(Task to carry out) Quote the listing below word for word, stopping after the line that contains "For every named target in this 186×2576".
--------------------
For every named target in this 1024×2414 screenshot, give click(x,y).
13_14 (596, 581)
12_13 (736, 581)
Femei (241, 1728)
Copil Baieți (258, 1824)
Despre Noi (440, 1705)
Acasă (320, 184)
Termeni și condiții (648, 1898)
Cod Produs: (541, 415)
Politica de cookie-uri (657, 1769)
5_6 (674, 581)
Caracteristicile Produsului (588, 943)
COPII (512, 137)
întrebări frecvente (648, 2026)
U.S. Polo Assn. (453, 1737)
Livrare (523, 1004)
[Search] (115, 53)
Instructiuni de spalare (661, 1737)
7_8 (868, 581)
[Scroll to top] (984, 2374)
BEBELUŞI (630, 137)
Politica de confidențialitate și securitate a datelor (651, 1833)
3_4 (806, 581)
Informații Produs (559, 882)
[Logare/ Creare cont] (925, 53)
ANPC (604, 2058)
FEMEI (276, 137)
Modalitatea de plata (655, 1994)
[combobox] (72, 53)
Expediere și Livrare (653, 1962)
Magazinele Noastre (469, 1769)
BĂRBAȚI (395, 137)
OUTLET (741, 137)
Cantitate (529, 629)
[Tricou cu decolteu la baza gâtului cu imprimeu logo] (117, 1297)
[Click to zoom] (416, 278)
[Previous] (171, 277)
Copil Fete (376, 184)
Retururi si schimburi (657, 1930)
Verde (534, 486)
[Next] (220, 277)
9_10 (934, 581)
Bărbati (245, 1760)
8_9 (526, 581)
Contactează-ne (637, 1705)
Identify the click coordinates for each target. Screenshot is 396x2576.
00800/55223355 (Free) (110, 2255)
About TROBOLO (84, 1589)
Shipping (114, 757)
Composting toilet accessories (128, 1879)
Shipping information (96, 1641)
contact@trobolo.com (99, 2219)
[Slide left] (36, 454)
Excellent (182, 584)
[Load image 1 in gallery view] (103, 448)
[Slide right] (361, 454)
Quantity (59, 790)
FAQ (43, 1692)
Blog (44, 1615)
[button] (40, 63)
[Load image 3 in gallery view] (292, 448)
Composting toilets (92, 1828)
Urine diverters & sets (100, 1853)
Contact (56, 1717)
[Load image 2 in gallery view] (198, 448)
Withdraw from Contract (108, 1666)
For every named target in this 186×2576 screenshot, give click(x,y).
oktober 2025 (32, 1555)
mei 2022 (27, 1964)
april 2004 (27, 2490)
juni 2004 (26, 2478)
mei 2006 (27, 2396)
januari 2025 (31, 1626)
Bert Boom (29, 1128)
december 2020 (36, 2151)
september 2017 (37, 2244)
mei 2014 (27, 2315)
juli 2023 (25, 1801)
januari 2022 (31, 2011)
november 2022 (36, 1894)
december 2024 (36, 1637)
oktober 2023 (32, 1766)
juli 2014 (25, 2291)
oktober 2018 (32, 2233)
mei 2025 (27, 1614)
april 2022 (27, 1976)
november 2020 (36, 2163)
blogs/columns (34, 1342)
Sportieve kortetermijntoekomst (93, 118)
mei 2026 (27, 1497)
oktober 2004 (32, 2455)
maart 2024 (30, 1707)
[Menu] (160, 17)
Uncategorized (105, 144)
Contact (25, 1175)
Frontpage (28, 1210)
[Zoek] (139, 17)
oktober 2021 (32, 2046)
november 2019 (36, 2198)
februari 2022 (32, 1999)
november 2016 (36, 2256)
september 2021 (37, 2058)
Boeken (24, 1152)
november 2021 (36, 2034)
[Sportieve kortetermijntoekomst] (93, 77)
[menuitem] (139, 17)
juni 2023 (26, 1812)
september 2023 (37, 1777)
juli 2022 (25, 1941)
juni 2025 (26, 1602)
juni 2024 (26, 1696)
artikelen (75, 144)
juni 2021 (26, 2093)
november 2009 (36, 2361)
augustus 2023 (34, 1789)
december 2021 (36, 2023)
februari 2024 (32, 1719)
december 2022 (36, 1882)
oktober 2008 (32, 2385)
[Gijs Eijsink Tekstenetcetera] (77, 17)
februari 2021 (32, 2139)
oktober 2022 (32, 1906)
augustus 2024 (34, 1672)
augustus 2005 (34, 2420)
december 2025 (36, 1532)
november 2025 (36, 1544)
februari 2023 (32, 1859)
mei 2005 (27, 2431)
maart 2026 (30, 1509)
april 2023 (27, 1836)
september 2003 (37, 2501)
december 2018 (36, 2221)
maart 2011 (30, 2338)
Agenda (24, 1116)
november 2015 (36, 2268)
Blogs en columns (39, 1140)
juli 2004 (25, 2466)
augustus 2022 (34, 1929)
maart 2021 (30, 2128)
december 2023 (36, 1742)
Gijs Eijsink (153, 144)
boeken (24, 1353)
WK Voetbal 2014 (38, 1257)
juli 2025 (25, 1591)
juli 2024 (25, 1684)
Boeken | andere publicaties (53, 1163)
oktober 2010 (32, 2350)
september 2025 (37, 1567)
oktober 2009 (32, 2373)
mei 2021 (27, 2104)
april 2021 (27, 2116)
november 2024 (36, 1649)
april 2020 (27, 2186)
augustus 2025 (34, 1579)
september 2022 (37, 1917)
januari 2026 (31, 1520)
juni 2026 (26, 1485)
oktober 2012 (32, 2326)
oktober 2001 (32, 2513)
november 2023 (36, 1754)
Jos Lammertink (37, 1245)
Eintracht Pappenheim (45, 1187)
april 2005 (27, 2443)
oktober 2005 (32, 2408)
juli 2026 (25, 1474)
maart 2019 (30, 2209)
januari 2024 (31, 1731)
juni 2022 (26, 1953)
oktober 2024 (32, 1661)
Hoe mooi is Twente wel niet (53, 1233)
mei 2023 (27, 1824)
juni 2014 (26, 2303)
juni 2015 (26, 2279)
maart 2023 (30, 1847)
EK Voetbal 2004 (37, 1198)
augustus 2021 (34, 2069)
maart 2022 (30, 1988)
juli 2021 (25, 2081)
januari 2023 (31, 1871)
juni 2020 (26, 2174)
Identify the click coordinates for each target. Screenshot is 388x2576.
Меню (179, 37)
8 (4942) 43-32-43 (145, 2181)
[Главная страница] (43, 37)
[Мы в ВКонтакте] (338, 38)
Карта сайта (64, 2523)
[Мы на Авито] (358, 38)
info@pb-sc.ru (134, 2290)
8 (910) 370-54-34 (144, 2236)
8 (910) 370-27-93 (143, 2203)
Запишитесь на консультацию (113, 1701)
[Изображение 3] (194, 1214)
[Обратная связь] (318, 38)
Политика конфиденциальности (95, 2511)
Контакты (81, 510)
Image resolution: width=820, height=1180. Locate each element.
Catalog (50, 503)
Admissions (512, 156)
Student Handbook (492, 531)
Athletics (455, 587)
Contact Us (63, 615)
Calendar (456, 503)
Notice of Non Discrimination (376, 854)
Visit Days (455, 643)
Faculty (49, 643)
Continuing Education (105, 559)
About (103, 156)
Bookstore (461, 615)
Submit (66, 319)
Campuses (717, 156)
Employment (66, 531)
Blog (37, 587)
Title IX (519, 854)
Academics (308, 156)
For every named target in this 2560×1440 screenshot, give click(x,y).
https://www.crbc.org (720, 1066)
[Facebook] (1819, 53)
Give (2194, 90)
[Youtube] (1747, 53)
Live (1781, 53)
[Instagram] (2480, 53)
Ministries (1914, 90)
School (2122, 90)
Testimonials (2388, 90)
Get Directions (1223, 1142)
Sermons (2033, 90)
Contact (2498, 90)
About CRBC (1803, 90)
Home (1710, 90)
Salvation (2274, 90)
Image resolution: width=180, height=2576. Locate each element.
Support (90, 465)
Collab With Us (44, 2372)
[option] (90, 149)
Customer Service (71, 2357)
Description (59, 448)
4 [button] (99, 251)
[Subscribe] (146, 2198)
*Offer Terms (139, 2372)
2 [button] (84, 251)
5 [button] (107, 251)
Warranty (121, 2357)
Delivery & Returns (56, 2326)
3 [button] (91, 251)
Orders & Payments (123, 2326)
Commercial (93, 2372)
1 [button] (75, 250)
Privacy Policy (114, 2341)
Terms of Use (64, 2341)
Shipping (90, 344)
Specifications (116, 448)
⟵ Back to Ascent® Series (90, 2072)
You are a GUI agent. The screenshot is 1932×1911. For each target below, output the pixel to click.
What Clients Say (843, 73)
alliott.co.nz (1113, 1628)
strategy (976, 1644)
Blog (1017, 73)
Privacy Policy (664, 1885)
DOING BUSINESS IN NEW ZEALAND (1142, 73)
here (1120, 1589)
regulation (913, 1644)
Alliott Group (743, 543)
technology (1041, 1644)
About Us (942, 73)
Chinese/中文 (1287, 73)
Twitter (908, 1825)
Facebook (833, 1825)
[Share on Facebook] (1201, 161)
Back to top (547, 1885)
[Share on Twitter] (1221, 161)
--------------------
(Answer to the problem)
For every named target in this 1024×2414 screenshot, give click(x,y).
13_14 (596, 581)
12_13 (736, 581)
Femei (241, 1728)
Copil Baieți (258, 1824)
Despre Noi (440, 1705)
Acasă (320, 184)
Termeni și condiții (648, 1898)
Cod Produs: (541, 415)
Politica de cookie-uri (657, 1769)
5_6 (674, 581)
Caracteristicile Produsului (588, 943)
COPII (512, 137)
întrebări frecvente (648, 2026)
U.S. Polo Assn. (453, 1737)
Livrare (523, 1004)
[Search] (115, 53)
Instructiuni de spalare (661, 1737)
7_8 (868, 581)
[Scroll to top] (984, 2374)
BEBELUŞI (630, 137)
Politica de confidențialitate și securitate a datelor (651, 1833)
3_4 (806, 581)
Informații Produs (559, 882)
[Logare/ Creare cont] (925, 53)
ANPC (604, 2058)
FEMEI (276, 137)
Modalitatea de plata (655, 1994)
[combobox] (72, 53)
Expediere și Livrare (653, 1962)
Magazinele Noastre (469, 1769)
BĂRBAȚI (395, 137)
OUTLET (741, 137)
Cantitate (529, 629)
[Tricou cu decolteu la baza gâtului cu imprimeu logo] (117, 1297)
[Click to zoom] (416, 278)
[Previous] (171, 277)
Copil Fete (376, 184)
Retururi si schimburi (657, 1930)
Verde (534, 486)
[Next] (220, 277)
9_10 (934, 581)
Bărbati (245, 1760)
8_9 (526, 581)
Contactează-ne (637, 1705)
Identify the click coordinates for each target. Screenshot is 396x2576.
00800/55223355 (Free) (110, 2255)
About TROBOLO (84, 1589)
Shipping (114, 757)
Composting toilet accessories (128, 1879)
Shipping information (96, 1641)
contact@trobolo.com (99, 2219)
[Slide left] (36, 454)
Excellent (182, 584)
[Load image 1 in gallery view] (103, 448)
[Slide right] (361, 454)
Quantity (59, 790)
FAQ (43, 1692)
Blog (44, 1615)
[button] (40, 63)
[Load image 3 in gallery view] (292, 448)
Composting toilets (92, 1828)
Urine diverters & sets (100, 1853)
Contact (56, 1717)
[Load image 2 in gallery view] (198, 448)
Withdraw from Contract (108, 1666)
For every named target in this 186×2576 screenshot, give click(x,y).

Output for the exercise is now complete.